### What the exercise asks
Write out each record below exactly, but not the pictures.

[Collected data]
┄┄┄┄┄┄
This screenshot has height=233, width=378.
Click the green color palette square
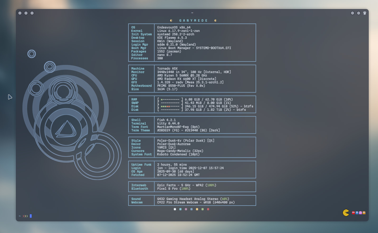(203, 209)
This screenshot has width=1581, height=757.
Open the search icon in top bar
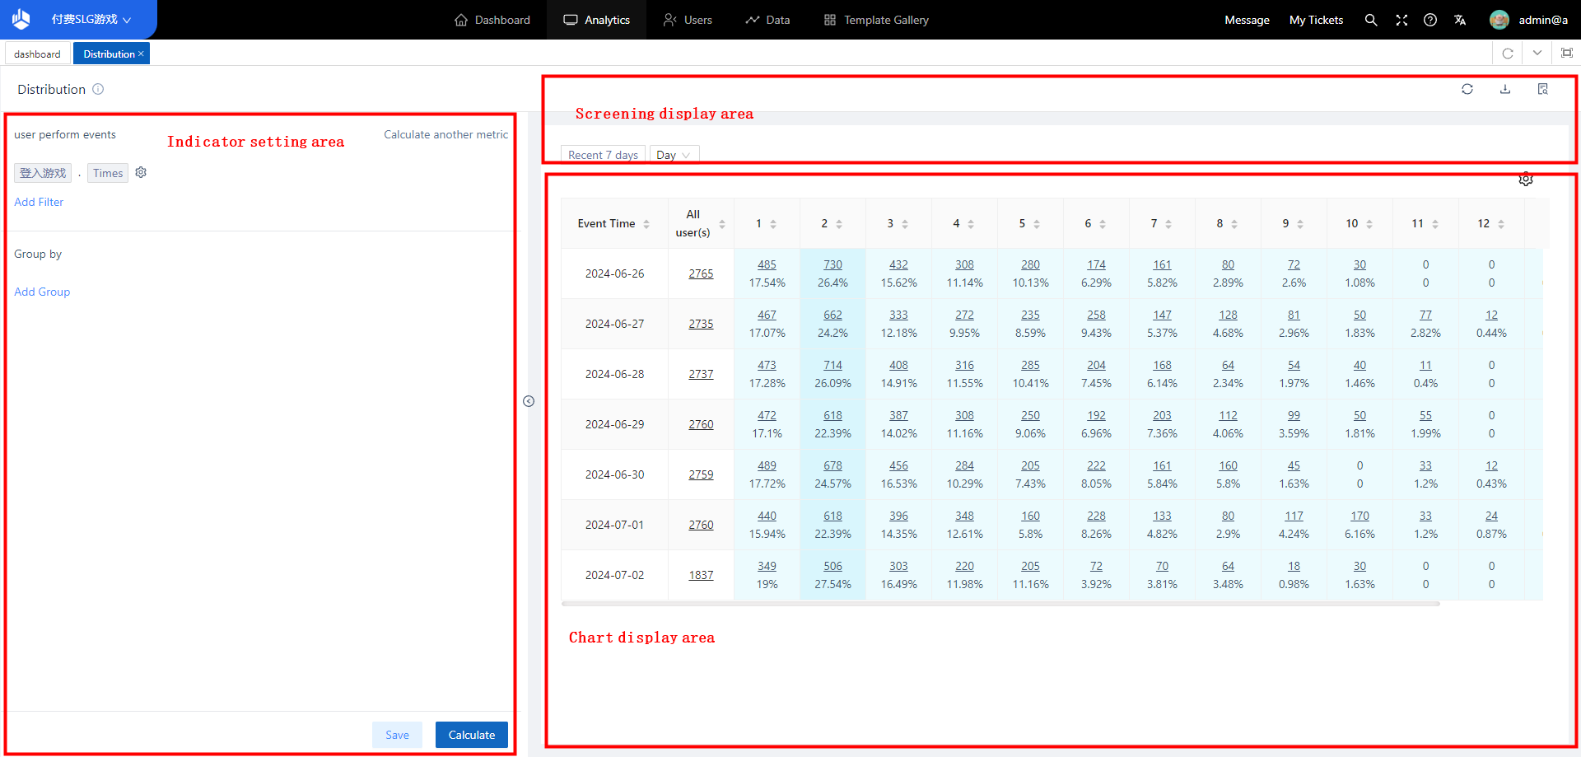coord(1370,20)
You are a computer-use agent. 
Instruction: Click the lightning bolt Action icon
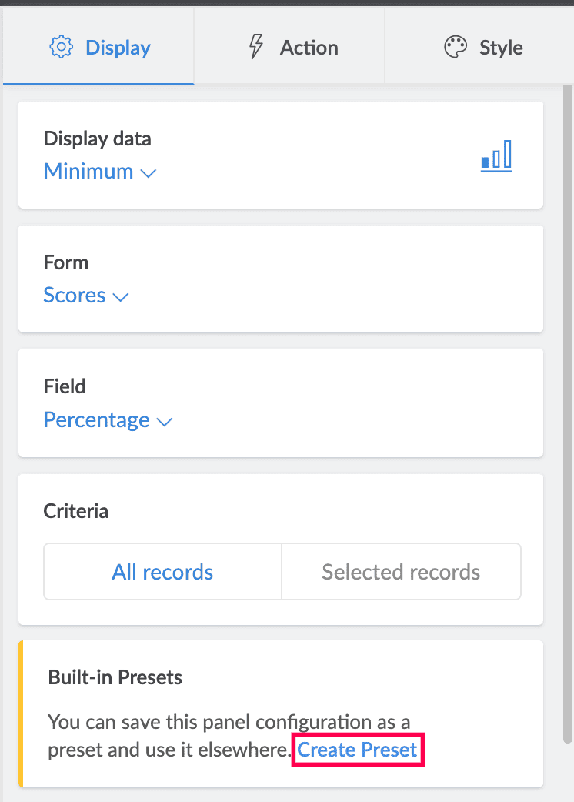[x=255, y=48]
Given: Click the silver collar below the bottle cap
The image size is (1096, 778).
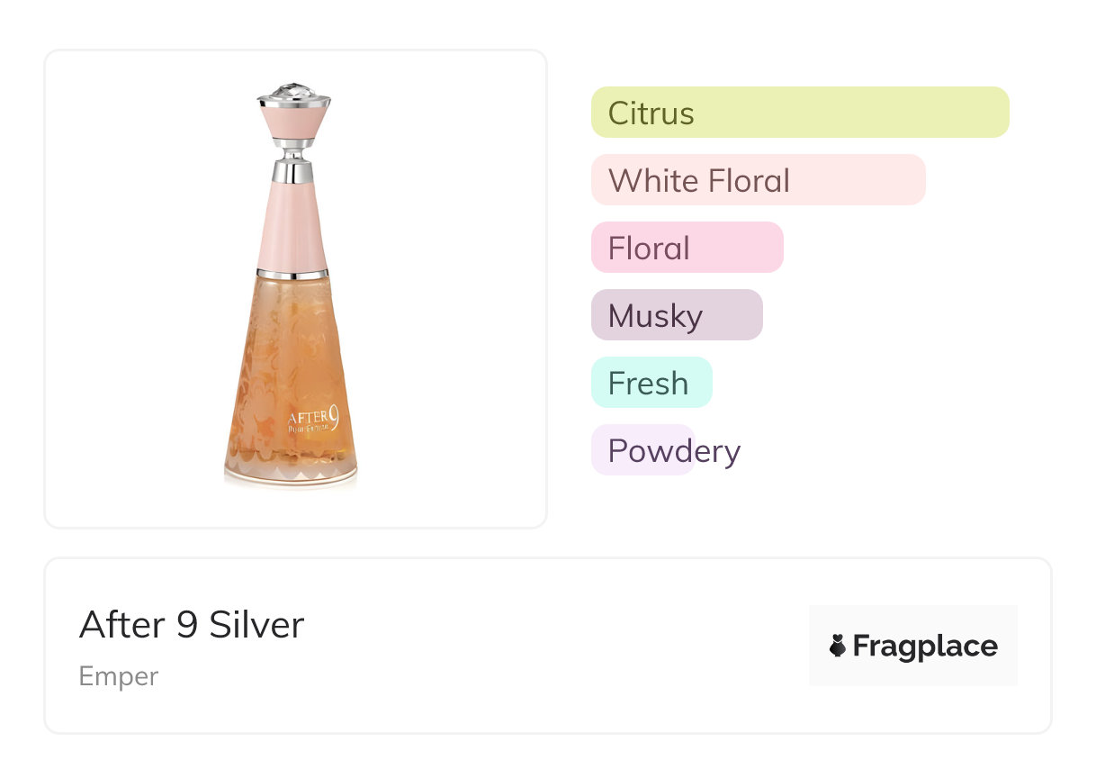Looking at the screenshot, I should click(x=293, y=169).
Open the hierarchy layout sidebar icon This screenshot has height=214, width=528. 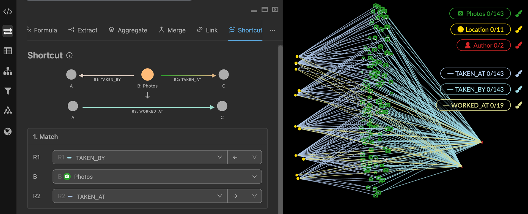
┄┄┄┄┄┄
### Response to this task
This screenshot has height=233, width=378.
Click the green color palette square
(203, 209)
This screenshot has width=1581, height=757.
Open the search icon in top bar
coord(1370,20)
You are a computer-use agent. 
Instruction: Click the lightning bolt Action icon
[x=255, y=48]
Given: Click the silver collar below the bottle cap
The image size is (1096, 778).
Looking at the screenshot, I should click(x=293, y=169).
Open the hierarchy layout sidebar icon This screenshot has height=214, width=528. 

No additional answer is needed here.